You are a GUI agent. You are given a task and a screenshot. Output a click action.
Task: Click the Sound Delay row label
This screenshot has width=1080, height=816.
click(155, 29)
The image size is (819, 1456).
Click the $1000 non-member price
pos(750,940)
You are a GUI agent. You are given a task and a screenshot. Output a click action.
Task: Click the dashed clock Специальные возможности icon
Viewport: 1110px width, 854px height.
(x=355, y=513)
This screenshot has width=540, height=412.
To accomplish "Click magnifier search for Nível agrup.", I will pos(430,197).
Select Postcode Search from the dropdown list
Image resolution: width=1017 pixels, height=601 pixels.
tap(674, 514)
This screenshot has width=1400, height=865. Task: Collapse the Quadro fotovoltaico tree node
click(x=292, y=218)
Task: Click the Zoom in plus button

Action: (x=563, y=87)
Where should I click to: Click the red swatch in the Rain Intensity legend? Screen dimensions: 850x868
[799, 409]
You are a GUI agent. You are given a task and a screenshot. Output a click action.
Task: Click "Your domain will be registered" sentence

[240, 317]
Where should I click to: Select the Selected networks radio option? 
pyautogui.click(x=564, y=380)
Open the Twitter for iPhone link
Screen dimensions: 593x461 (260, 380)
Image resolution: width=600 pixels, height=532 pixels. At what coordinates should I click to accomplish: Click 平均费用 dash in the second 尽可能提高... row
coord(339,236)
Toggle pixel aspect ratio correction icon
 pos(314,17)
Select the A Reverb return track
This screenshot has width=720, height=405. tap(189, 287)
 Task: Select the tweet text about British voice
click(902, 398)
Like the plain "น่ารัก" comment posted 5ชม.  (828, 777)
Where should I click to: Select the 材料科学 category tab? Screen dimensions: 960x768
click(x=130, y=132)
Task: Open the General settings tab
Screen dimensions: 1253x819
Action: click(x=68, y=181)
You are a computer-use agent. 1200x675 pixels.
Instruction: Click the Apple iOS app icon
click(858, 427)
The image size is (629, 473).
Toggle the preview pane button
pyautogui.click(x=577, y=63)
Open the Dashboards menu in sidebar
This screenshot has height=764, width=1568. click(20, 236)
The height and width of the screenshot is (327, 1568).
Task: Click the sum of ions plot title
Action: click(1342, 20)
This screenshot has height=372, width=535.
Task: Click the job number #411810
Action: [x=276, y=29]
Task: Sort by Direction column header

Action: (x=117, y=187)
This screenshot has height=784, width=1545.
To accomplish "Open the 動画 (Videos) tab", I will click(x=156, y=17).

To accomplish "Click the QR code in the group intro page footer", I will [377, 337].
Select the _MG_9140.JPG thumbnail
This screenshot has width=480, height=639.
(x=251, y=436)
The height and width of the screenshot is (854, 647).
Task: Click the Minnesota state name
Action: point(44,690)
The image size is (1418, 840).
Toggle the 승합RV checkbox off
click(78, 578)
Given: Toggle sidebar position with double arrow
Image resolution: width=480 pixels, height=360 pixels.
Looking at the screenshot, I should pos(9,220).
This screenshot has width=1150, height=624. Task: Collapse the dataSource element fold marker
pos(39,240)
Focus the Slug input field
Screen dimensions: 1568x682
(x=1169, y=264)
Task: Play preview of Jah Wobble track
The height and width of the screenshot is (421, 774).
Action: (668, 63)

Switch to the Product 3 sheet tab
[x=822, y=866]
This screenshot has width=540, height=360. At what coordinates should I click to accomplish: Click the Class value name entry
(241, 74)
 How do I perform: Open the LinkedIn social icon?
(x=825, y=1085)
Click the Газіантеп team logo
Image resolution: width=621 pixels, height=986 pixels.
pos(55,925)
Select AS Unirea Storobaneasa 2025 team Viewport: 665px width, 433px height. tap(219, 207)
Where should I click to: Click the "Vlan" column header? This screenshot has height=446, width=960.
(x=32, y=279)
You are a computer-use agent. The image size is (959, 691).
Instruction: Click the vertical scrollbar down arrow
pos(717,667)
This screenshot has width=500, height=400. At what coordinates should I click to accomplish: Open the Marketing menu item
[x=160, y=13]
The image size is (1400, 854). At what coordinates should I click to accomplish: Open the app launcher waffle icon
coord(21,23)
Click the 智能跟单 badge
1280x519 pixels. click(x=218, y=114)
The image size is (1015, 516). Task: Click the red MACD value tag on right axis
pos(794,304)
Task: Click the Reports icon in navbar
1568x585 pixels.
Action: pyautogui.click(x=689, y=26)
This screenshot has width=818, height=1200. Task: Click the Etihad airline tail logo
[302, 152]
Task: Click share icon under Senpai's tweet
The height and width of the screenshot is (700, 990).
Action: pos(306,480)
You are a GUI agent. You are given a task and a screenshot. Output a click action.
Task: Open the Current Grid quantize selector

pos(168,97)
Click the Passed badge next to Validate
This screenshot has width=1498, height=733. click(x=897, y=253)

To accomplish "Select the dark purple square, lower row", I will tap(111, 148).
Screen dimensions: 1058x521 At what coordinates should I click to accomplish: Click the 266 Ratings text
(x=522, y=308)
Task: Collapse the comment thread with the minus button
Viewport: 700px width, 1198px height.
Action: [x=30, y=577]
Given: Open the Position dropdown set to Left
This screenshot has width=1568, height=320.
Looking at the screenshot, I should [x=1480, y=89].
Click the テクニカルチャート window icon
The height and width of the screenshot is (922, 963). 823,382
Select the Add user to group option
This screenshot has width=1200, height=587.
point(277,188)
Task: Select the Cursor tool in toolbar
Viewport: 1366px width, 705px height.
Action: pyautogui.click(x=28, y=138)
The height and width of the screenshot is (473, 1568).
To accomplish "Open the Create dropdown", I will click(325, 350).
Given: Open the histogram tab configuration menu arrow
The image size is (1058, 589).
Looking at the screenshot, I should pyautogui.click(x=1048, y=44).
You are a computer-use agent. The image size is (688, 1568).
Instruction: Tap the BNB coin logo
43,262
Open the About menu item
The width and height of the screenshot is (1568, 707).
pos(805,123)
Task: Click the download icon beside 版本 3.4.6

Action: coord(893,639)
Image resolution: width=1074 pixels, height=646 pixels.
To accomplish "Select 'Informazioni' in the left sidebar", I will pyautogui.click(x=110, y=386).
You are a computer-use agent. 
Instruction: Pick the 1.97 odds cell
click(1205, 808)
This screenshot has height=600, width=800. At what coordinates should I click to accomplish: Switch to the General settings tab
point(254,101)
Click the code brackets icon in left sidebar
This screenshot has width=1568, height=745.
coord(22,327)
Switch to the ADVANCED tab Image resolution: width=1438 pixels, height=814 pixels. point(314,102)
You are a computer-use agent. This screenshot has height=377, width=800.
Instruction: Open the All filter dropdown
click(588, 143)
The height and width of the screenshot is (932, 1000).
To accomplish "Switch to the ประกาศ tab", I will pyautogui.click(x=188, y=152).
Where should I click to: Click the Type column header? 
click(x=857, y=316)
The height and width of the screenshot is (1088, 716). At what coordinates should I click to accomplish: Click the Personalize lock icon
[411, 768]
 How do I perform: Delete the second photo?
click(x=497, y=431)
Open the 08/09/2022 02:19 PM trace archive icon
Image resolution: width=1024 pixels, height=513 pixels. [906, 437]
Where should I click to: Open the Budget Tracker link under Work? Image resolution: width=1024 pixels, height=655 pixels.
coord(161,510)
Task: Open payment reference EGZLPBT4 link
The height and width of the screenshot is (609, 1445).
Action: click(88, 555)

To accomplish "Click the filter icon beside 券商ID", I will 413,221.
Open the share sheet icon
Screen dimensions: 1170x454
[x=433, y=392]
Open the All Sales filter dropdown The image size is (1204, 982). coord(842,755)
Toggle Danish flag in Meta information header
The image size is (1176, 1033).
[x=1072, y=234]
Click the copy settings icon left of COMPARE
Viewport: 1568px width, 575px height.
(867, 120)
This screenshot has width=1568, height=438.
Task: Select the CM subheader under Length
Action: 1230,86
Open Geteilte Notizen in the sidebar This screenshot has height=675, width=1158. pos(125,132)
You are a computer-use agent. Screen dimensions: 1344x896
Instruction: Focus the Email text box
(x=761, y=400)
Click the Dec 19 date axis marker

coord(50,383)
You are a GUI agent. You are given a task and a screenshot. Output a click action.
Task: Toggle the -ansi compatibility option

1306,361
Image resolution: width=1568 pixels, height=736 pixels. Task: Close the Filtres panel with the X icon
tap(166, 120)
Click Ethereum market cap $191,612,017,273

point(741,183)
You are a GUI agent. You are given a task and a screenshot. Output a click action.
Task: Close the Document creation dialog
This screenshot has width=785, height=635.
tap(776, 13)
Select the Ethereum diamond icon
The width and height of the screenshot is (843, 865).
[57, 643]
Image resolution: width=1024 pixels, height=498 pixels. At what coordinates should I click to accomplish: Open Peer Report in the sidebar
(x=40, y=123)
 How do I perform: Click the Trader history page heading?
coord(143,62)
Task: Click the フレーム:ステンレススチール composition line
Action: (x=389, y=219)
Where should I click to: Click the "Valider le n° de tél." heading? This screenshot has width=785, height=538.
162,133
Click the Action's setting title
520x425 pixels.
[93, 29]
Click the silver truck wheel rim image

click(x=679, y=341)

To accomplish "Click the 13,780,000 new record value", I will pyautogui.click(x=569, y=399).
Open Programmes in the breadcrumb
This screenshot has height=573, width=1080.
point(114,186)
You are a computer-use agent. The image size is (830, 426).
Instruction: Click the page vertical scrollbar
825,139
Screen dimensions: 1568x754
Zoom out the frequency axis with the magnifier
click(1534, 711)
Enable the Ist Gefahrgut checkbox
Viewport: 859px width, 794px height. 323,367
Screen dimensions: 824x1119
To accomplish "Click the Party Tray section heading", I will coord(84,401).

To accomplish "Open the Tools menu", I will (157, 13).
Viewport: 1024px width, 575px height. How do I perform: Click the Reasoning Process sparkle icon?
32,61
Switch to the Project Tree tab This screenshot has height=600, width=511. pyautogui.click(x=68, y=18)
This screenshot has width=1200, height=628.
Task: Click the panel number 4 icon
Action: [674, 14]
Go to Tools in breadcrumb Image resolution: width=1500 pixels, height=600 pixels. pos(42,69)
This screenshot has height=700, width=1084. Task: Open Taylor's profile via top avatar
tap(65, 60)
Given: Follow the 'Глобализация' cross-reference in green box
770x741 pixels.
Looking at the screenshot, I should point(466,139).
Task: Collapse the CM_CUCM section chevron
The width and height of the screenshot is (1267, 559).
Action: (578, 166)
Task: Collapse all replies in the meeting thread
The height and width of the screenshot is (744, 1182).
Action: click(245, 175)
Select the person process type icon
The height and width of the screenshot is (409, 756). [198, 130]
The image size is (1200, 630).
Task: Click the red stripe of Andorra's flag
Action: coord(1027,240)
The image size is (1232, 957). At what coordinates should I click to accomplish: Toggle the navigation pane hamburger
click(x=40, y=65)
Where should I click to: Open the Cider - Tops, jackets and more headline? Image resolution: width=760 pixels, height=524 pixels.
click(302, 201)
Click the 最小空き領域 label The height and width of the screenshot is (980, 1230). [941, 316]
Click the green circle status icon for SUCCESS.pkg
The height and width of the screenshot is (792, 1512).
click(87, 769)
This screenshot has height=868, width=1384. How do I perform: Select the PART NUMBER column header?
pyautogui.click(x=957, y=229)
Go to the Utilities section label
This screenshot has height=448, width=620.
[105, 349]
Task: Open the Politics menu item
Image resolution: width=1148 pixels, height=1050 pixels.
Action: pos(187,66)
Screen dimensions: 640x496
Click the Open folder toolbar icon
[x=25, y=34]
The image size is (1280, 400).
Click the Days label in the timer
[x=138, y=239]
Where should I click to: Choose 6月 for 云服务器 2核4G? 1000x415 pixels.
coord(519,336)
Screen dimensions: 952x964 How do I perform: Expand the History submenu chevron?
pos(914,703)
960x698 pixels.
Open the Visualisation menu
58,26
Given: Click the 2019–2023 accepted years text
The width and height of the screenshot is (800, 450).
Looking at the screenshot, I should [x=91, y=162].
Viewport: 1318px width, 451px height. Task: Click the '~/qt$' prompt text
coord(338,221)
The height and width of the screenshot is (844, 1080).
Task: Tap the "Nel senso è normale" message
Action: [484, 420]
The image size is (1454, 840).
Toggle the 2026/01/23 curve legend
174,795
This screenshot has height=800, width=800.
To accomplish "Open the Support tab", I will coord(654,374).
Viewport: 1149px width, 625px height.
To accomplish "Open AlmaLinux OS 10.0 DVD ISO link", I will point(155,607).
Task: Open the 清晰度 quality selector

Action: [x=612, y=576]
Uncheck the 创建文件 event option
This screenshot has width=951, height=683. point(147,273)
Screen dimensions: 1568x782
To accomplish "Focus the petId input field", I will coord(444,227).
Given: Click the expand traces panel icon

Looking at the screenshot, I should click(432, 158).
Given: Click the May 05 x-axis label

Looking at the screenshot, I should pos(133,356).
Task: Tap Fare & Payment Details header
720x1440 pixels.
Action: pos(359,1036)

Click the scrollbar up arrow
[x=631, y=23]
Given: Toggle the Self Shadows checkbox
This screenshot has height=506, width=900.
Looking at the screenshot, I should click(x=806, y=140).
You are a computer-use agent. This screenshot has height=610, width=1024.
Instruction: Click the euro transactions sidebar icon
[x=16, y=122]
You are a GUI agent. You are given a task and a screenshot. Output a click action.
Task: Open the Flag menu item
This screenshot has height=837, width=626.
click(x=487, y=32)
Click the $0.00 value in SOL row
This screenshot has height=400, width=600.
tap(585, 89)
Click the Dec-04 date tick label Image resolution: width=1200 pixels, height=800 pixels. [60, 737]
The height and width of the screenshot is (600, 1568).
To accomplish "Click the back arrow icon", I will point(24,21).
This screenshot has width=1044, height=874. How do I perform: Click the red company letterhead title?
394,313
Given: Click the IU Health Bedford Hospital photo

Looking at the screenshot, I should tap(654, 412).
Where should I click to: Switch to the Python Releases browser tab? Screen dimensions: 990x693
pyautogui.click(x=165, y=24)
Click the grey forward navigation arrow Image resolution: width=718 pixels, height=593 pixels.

++++

**INSTRUCTIONS TO FOLLOW:**
Look through the material and find each line that includes "field", then copy it.

**ANSWER SECTION:**
Focus the Slug input field
To accomplish "Focus the petId input field", I will coord(444,227).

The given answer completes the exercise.